Flood fury engulfed many famous temples of Andhra Pradesh. Mantralayam and Alampur are the most damaged temples due to the heavy rains and flood of the Tungabhadra River. From the beginning of October in 2009, floods of the Tungabhadra and the Krishna Rivers have raged their flows over the holy places like Mantralayam and Nandyal of Kurnool district; Beechupalli and Alampur in Mahboobnagar district; Vedadri, Muktyala and Vijayawada in Krishna district; Amaravati and Repalle in Guntur district and Mattapalli in Nalgonda district.
G Arun Kumar writes for Times of India:
It appears even god couldn’t save himself from the nature’s fury. Several historical temples continue to be marooned in Mahbubnagar, Guntur, Nalgonda and Krishna districts. While there was no respite from the flood waters for the famous Jogulamba temple in Alampur town in Mahbubnagar, the ancient Amaralingeswara Swamy temple in Amaravathi town in Guntur was encircled by water. It may be recalled the famous Raghavendra Swamy temple in Mantralayam suffered the maximum damage because of the floods. Mantralayam tehsildar Sankarappa pegged the loss at a staggering Rs 100 crore.
Water flowed at 10 ft close to the 7th century Alampur temple, known as Dakshin Kasi which was built by Badami Chalukyas, on Tuesday. Sources said the problem was compounded by the safety wall which separates the temple from the Tungabhadra river bank. The protective wall is the stumbling block to let out the excess water. Tehsildar Premraj said the water could be pumped out only with the use of motors.
One of the 18 Shakti Peethams in the country, Alampur temple has always faced floods when Tungabhadra was in spate. Located at the confluence of Tungabhadra and Krishna rivers, the temple is a connoisseurs’ delight for its unique architecture and splendour.
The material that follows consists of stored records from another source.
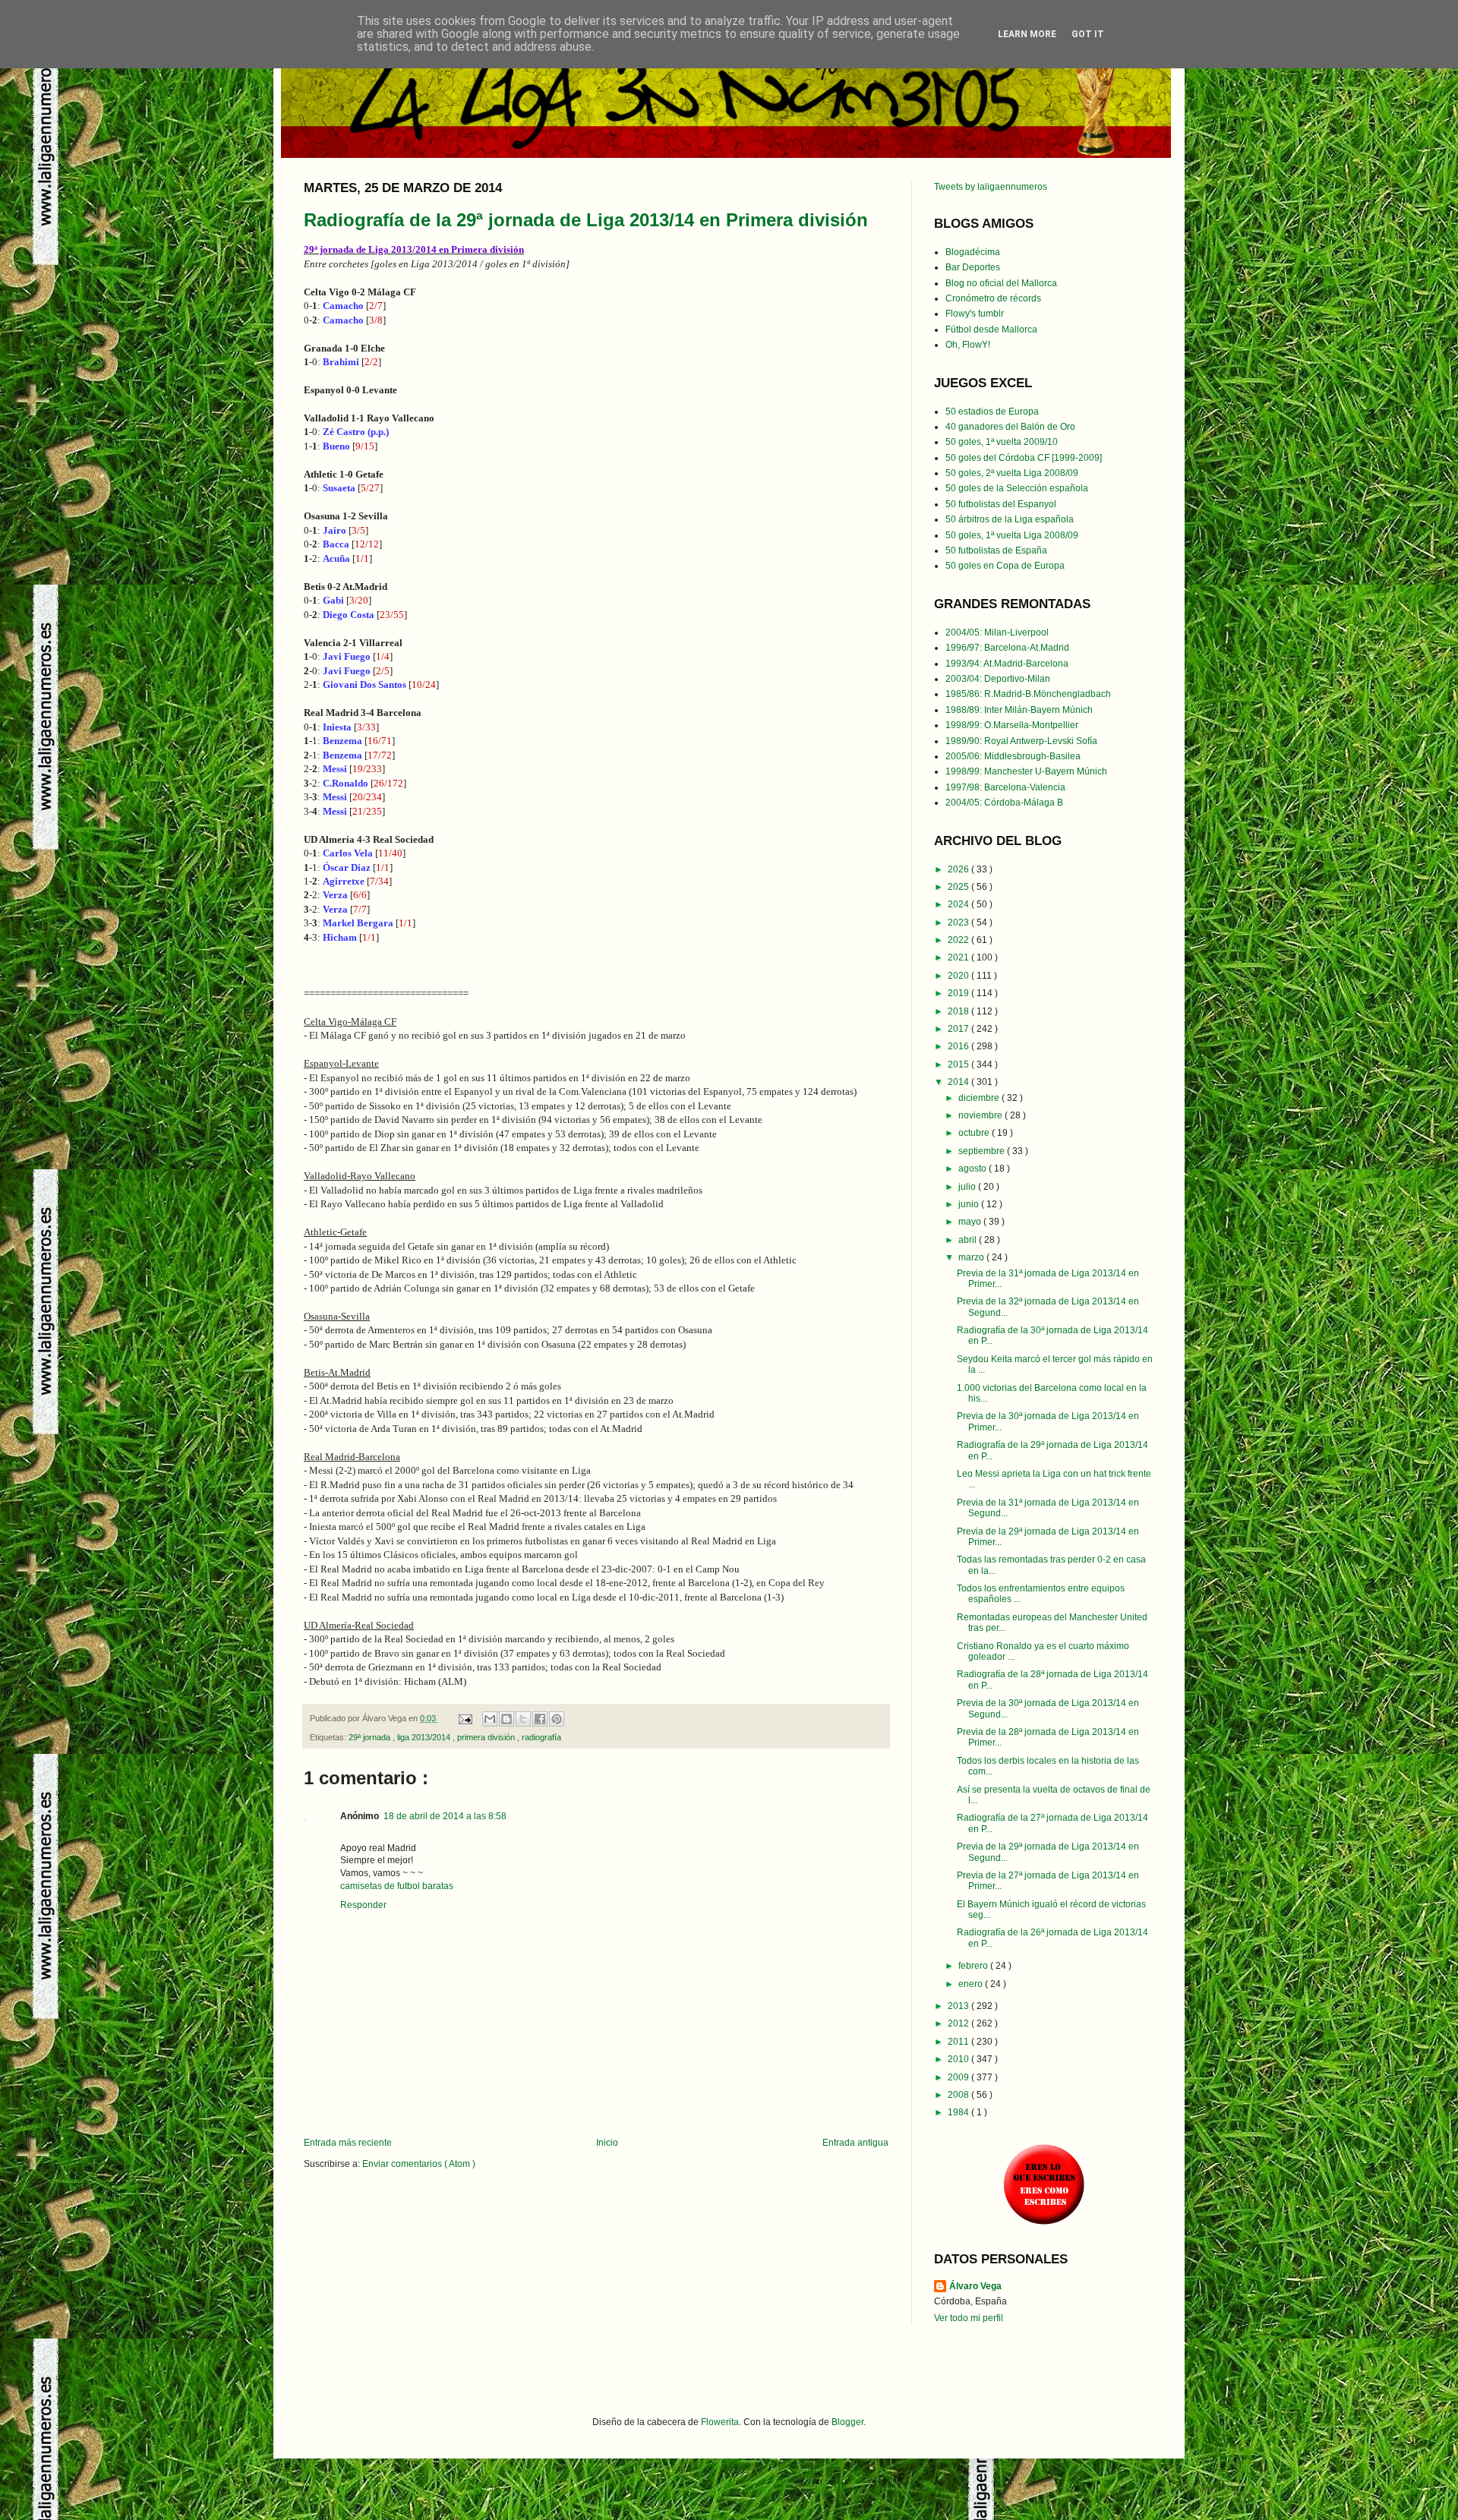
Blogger (847, 2422)
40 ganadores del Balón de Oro (1010, 426)
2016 (959, 1046)
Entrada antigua (855, 2142)
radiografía (541, 1737)
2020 (959, 975)
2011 (959, 2041)
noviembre (981, 1115)
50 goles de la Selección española (1016, 488)
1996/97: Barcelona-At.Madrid (1007, 647)
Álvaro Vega (975, 2286)
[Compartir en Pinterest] (556, 1719)
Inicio (607, 2142)
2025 (959, 887)
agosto (973, 1168)
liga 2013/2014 (425, 1737)
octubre (975, 1133)
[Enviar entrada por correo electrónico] (465, 1718)
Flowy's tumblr (974, 313)
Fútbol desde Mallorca (991, 329)
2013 (959, 2006)
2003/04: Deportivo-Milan (997, 678)
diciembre (980, 1098)
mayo (970, 1221)
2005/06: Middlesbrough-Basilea (1013, 756)
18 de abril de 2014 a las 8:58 (445, 1816)
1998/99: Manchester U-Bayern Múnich (1026, 771)
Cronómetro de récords (993, 298)
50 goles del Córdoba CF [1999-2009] (1023, 458)
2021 (959, 957)
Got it (1087, 34)
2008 (959, 2094)
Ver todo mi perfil (968, 2318)
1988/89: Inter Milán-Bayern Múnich (1019, 710)
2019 (959, 993)
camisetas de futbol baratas (396, 1886)
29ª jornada (371, 1737)
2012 (959, 2023)
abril (968, 1240)
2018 (959, 1011)
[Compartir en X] (523, 1719)
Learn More (1027, 34)
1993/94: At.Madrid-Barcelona (1006, 663)
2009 (959, 2077)
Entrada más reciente (348, 2142)
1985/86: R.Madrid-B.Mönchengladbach (1028, 694)
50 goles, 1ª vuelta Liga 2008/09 (1011, 535)
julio (968, 1186)
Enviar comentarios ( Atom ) (418, 2164)
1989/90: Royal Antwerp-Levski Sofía (1021, 741)
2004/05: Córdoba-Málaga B (1004, 802)
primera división (487, 1737)
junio (969, 1204)
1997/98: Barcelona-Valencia (1005, 787)
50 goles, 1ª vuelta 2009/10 (1001, 442)
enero (971, 1984)
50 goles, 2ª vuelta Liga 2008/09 (1011, 473)
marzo (972, 1257)
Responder (363, 1905)
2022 (959, 940)
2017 (959, 1028)
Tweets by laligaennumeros (990, 186)
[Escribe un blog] (506, 1719)
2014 (959, 1082)
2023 (959, 922)
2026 (959, 869)
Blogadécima (972, 252)
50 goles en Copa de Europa (1005, 565)
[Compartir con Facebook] (540, 1719)
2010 (959, 2059)
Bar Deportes (972, 267)
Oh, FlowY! (967, 344)
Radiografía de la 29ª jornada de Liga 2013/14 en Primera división (586, 220)
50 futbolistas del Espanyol (1000, 504)
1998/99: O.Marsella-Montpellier (1011, 725)
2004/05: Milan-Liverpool (997, 632)
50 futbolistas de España (996, 550)
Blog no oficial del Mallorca (1001, 283)
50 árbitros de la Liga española (1009, 519)
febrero (974, 1965)
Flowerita (720, 2422)
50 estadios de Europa (992, 411)
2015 (959, 1064)
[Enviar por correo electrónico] (489, 1719)
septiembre (982, 1151)
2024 (959, 904)
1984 (959, 2112)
Sources said 6,000 people were still taking shelter in a school in Alampur town, which is under 3-4 ft slush. While Kondaramaswamy and Shiva temples at Beechupally in Mahbubnagar district were submerged for three days, the Vedadri Narasimhaswamy temple in Jaggaiahpet mandal in Krishna district was in deep waters for four days. The 1,100-year- old Lakshmi Narasimha Swamy temple at Mattapally in Nalgonda continued to be enveloped in waters.